Nematoden durch Sortenwahl reduzieren
Mareike Schwind hatte festgestellt, dass die Nematoden-Besatzdichten im Feld von Quadratmeter zu Quadratmeter sehr stark schwanken und dass die Rüben in der Fruchtfolge den Befall extrem stark erhöhen. Sie empfahl daher, bei Verdacht auf resistente oder tolerante Sorten zu setzen, um die Nachhaltigkeit des Zuckerrüben-Anbaus zu gewährleisten. Auch Marie Reuther beschäftigt sich im Rahmen des Projektes „Zukunft Zuckerrübe“ mit dem Nematoden-Management durch tolerante Sorten. Sie verglich anfällige, tolerante und resistente Zuckerrübensorten hinsichtlich Wachstum und Parasitenabwehr. „Wir wissen heute noch nicht, worauf die Toleranz gegenüber Nematoden eigentlich beruht. Wir konnten feststellen, dass sich an toleranten und auch resistenten Rübensorten weniger Weibchen entwickeln, wobei der Ernährungszustand der Schädlinge darüber entscheidet, ob sie sich zu Männchen oder Weibchen entwickeln – unter guten Voraussetzungen entstehen vor allem weibliche Nematoden.“
Blühstreifen verbessern die Nachhaltigkeit
Dorian Depué, Klimaschutzmanager der Verbandsgemeinde Gau-Algesheim, sprach zur Nachhaltigkeit des Zuckerrübenanbaus.
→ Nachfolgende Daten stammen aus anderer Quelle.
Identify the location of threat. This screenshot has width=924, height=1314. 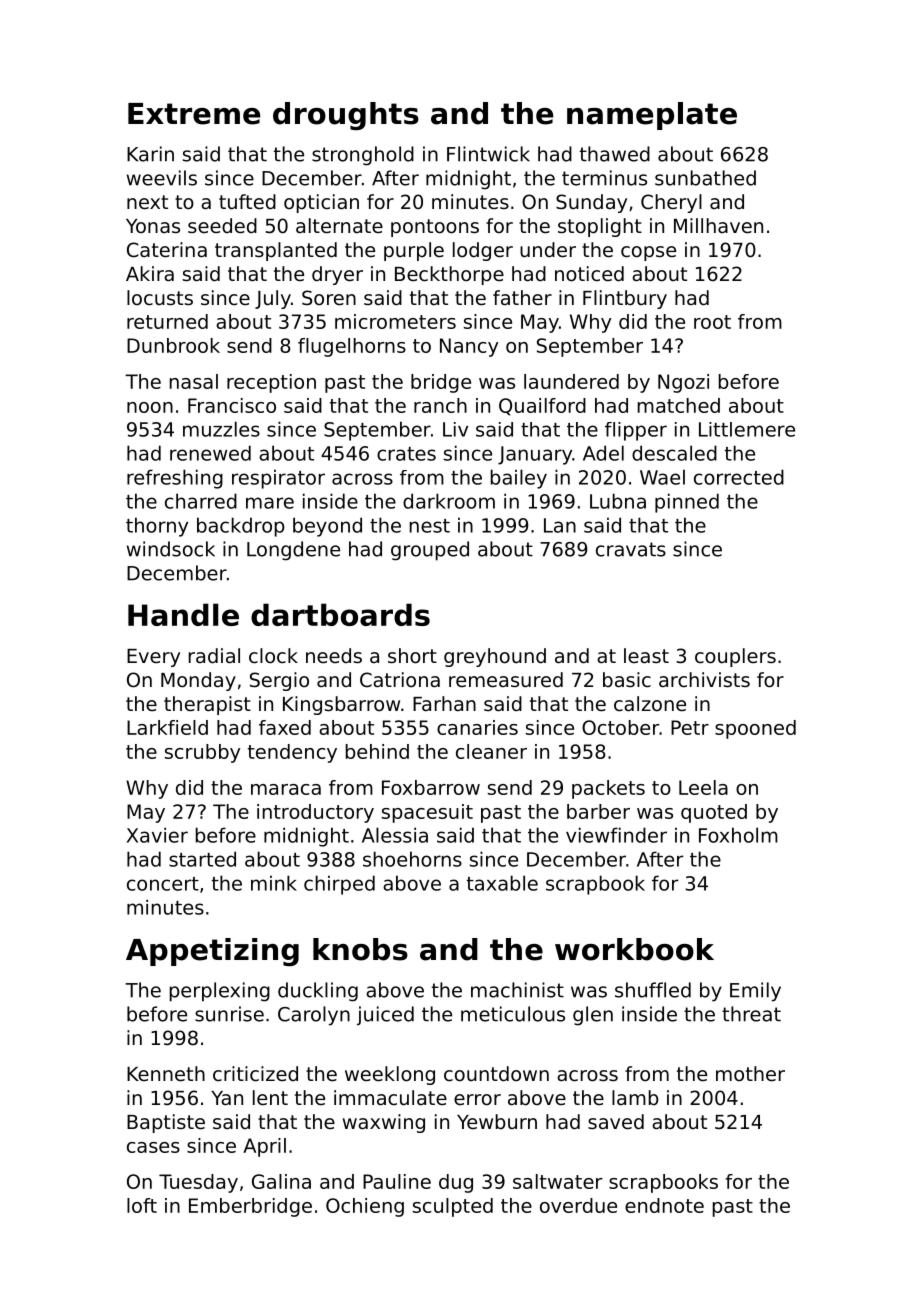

Hinsichtlich der Biodiversität gebe es durchaus Verbesserungspotenzial. Blühstreifen, die seit einigen Jahren durch die Südzucker AG gefördert werden, seien einerseits ökologisch wertvoll, da sie für Insekten und Niederwild ein Habitat darstellten. „Sie haben aber auch positive ökonomische und soziale Effekte und erfüllen damit die drei Bedingungen von echter Nachhaltigkeit“, so Depué. Die soziale Komponente bestehe in der Bereicherung des Landschaftsbilds und der Erhöhung des Naherholungswertes landwirtschaftlich genutzter Gebiete. Weiterhin seien Blühstreifen Botschafter einer nachhaltigen Landwirtschaft, die zu den Menschen mit geringem landwirtschaftlichem Bezug eine Brücke bauen sollen. Durch öffentliche Förderprogramme haben sie darüber hinaus für die Landwirte auch eine ökonomische Relevanz erhalten, erläuterte Depué. Besonders auf den ohnehin eher ertragsarmen Randstreifen, an Böschungen, Hecken oder in schlecht zu bearbeitenden Eckstrukturen seien Blühstreifen besonders ökologisch und ökonomisch.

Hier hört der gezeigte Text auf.